Brian Norris, founder of Living Memories, said: “Archive films are a wonderful way of prompting older people to share memories and life experiences. Long-term memory is usually one of their strengths, so reminiscence encourages them to communicate and feel more confident about themselves.
“This is important in combating isolation, especially now that Covid-19 means many elderly people are unable to access community groups or even see their own families.”
Living Memories was developed by Norris and his wife Leonore after carrying out research with older people, including those with dementia. It already publishes DVDs and reminiscence resources, and for some time has been running Tea & Memory groups in Cornwall and east Devon, at which archive programmes and newsreels are shown to community groups.
On the Living Memories Online portal, people can search for films by decade, topic (such as home, travel and work), and subject (such as fashion, shopping or cars). Individuals or groups can then make a collection of their own favourites, which can be shared with other users.

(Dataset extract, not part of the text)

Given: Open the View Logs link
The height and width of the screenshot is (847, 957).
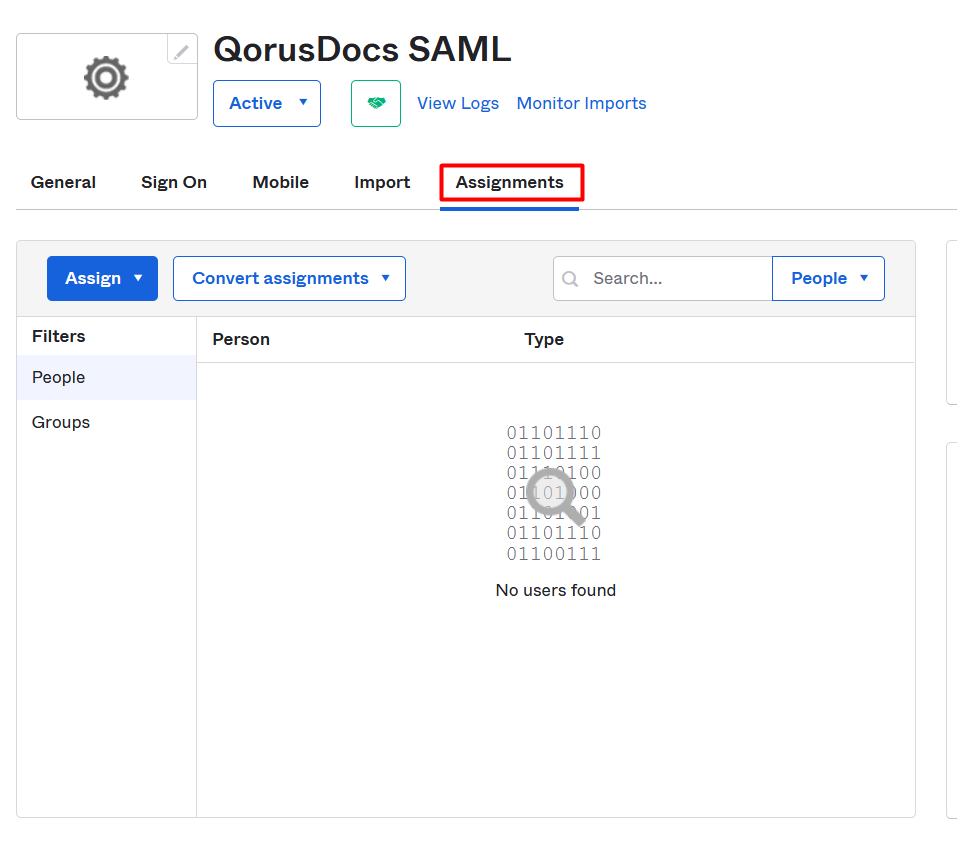Looking at the screenshot, I should [457, 104].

They can also access online reminiscence resources to help trigger conversations, explains Norris.
Subscription costs are £4 per month for films only and £8 per month (or £90 per year) for films with reminiscence resources.
“At the group sessions we found that many older people, including those living with dementia, who had previously been reluctant to talk started to reminisce about their lives and shared experiences, to make new friends and get to know their neighbours,” said Norris.

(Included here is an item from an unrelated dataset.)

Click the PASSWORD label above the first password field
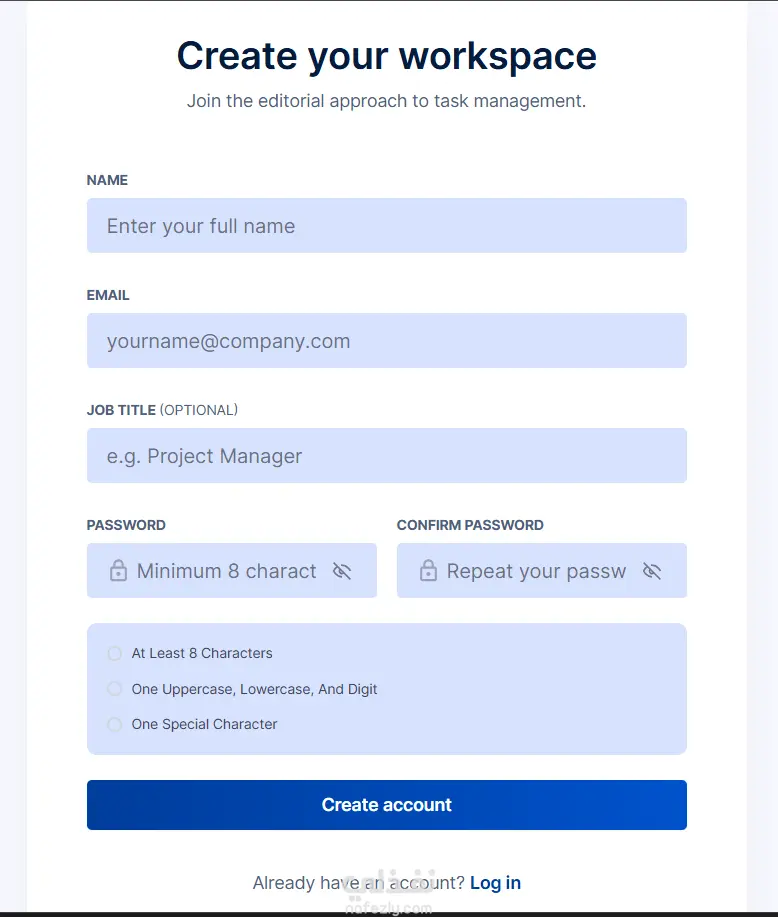 click(x=126, y=525)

Many older people who had previously been reluctant to talk started to reminisce about their lives
One of the first to try out the service was 84-year-old great grandmother Noelle Ingham. “When I watch these films and chat about them, they make me feel young again,” she said.
NHS social prescribing nurses in Norris’ area of east Devon started referring people to the sessions. Demand was so high that Brian and Leonore decided to develop Living Memories as an online service that could be used by care homes, local memory cafes and in people’s own homes. The pandemic added urgency to get their project up and running nationally, as Norris explained.
“What we’re providing is a major reminiscence resource. That can be for individuals wanting to watch films independently or start up a group to watch online with others, or for community groups wanting to bring together members virtually for Tea & Memories sessions, or for care home providers to stream services for residents to watch together.”
The Abbeyfield Society, a charity which operates more than 450 retirement houses across the UK, has signed up to use Living Memories Online for its residents. It is also partnering with Living Memories to create virtual and live Tea & Memories reminiscence groups around the UK in the communities in which Abbeyfield operates.
Abbeyfield Residential House in Tavistock, Devon, recently ran two Tea & Memories trial sessions using films streamed from the new Living Memories online platform.
Graham Osborn, 84, a trustee of the Abbeyfield Society, was in charge of the sessions. The first, which centred around a film called Marvellous Milk, was for a group of six residents. “It was a roaring success, with the event almost running itself with just a little direction from me as the residents’ enthusiasm triggered lots of memories which led to others and so on,” said Osborn.
“There was much interest, with comments such as how nice it was to have a discussion in a group setting about the good old days and residents learning even more about each other in their early lives. They are asking me when the next session will be!”